| Yuval Klein |
Picnic at Hanging Rock plays at the Trylon Cinema from Friday, September 29th, through Sunday, October 1st. Visit trylon.org for tickets and more information.
Three students and a chaperone in an all-girls college disappear during a field trip at Hanging Rock, a dormant volcano that has stood in Australia for 6.25 million years. The repercussions as well as philosophical symbols entice viewers for the latter part of the film. Much of the film is set at the college, in which uniformity and “decency” are aspired towards to an absurd degree. In the pursuit of these qualities, all of the women succumb to the inexorable fallibilities of human beings, such as emotional outbursts, unpleasantness, confusion, and so on.
Another pervader of civility that is recurring throughout the film is nature. When the girls are alight behind ominous rocks and a classmate inexplicably screams, it is a surreal and mystical image, but the theme portrayed is that of nature untamed by neither civil society, dogma, nor education. The relationship between humanity and nature appears in a humorous scene in which the lover of the school’s maid is astounded to learn and see that there is a plant that shifts its parts as an animal moves its limbs. When the women arrive at Hanging Rock, the pensive face of Miranda (one of the soon-to-be missing girls) is shown with juxtaposed images of birds zigzagging above. Soon after, a girl says: “Except for those people down there (two young men), we may be the only living creatures in the world. Shots of ants serve as a pillow shot that disproves her remark while showing the pockets of nature that are hidden from the girls and therefore may later surprise them. Nature, in its formidable unassailability, prevails time and again against the contrived British “high society” which is the primary concern of the college. The loss of students and the inability to remedy or undo the repercussions that nature has absurdly brought upon the community is proof of society’s loss to these greater forces.
Another similar theme is that of posture. Sarah, the orphan, is continuously chided about her posture, and is asked to better adjust herself to the uniformity of the school through personality and exterior posture. At one point she is chained to a board that is intended to straighten her back. The board is the symbol of society and more specifically, the school. At the college, women are chained to a rigid idea of womanhood and thinking, but whenever they are inexorably released for a time from the grip of this dogma, there is no suppressing emotion, curiosity, and rebelliousness as they don’t cease to be sovereign human beings forever resigned to the previously mentioned fallibilities. Another motif in the film is umbrellas. The women block the sun and in doing so have a shadow looming over them. The comfort of blocking out exterior influences, among them: nature, boys, and liberation is ultimately undoable and thus unreliable. Out of the four girls that ventured forward, only one of them was wearing a hat, only one returned, and the rest were under the unobstructed gaze of the sun.

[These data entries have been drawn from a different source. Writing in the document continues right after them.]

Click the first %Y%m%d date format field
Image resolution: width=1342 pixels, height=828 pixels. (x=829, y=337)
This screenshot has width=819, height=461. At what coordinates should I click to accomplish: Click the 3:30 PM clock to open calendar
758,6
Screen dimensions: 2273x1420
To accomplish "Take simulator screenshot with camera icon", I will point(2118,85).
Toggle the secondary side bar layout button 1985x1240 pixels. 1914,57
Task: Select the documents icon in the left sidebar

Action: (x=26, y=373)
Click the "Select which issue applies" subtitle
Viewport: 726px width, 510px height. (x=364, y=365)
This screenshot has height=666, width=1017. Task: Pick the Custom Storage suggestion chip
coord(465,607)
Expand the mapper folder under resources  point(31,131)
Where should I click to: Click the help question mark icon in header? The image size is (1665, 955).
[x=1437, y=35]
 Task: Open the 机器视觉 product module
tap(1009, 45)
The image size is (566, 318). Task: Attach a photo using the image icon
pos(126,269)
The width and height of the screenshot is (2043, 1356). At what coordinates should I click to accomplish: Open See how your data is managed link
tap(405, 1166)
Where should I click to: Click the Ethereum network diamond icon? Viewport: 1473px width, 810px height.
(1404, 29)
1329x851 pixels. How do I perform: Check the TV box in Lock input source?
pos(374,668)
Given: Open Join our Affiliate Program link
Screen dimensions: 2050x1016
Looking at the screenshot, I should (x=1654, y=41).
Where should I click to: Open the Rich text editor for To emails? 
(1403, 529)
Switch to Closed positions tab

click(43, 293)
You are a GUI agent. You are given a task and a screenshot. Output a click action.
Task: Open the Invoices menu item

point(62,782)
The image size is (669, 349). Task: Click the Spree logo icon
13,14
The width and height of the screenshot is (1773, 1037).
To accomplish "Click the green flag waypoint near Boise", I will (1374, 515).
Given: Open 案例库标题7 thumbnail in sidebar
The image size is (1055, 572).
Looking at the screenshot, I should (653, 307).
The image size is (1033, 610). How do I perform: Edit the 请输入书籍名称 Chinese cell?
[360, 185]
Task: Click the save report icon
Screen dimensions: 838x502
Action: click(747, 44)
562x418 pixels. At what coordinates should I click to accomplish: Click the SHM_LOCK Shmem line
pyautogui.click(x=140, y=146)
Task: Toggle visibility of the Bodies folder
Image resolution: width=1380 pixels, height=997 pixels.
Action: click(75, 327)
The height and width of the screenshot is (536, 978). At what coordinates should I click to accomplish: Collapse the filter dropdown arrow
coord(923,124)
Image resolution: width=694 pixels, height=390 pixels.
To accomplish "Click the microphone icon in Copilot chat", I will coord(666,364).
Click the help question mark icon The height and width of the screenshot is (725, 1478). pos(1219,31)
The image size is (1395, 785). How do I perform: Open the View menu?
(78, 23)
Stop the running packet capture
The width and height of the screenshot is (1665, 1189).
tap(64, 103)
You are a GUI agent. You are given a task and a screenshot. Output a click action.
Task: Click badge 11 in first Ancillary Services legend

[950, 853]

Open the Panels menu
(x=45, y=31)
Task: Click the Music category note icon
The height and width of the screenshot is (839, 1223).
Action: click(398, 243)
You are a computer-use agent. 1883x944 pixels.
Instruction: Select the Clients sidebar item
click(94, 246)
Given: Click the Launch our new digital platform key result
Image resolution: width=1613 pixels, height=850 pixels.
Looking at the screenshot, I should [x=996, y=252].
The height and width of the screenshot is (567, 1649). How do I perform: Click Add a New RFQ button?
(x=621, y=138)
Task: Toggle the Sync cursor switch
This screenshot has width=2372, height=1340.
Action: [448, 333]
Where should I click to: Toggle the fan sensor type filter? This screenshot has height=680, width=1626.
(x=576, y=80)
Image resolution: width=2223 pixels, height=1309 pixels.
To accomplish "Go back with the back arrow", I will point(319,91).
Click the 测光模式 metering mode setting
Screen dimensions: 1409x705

When Sarah is told by the insufferable governess that she must return to the orphanage, Sarah smiles. The absurdity of the school is that repression, decadence, and inescapable conformity is what is the product being bought. The most miserable people there are the most wealthy, whereas the maid is the happiest (and freest). She expresses her pity towards the students to her lover, and clarifies that the students trapped in the school are even more pitiful than the missing ones. On the other side of the spectrum is the insufferable governess. The leader of the school who strives to preserve a perfectly stern image also loses her posture eventually (figuratively speaking) as she breaks down crying, and at more private moments, is nearly unable to contain her composure that is only ironed out for her facade of a demeanor in the school. She is the most solitary of all the characters, and her identity is confined to her anglophile bourgeoisie status. In the end, we are told that she has died at the site of Hanging Rock, possibly because she was searching for the girls. However, the audience knows that she did not care for the girls with such fervor, that it is more probable that she commits suicide on the cliff.
The film is based on the novel by Australian author, Joan Lindsay. It was written in 1967, but the story takes place four years after she was born at the turn of the 20th century. Eight years later, it was wonderfully adapted to the screen in this classic directed by Peter Weir. The multitudes contained in the symbolism reveal themselves the more one revisits the film, but aspects of the film remain inscrutable, a striking enigma that is worth revisiting. Also, as we celebrate the work of Peter Weir in this Trylon series, this is a good introduction to his portfolio, as it is his breakthrough film. It is the first of many beloved classics of his, many of which will be screened at the Trylon. This particular film is still very much singular in its memorableness, enduring in the minds of filmgoers for nearly fifty years.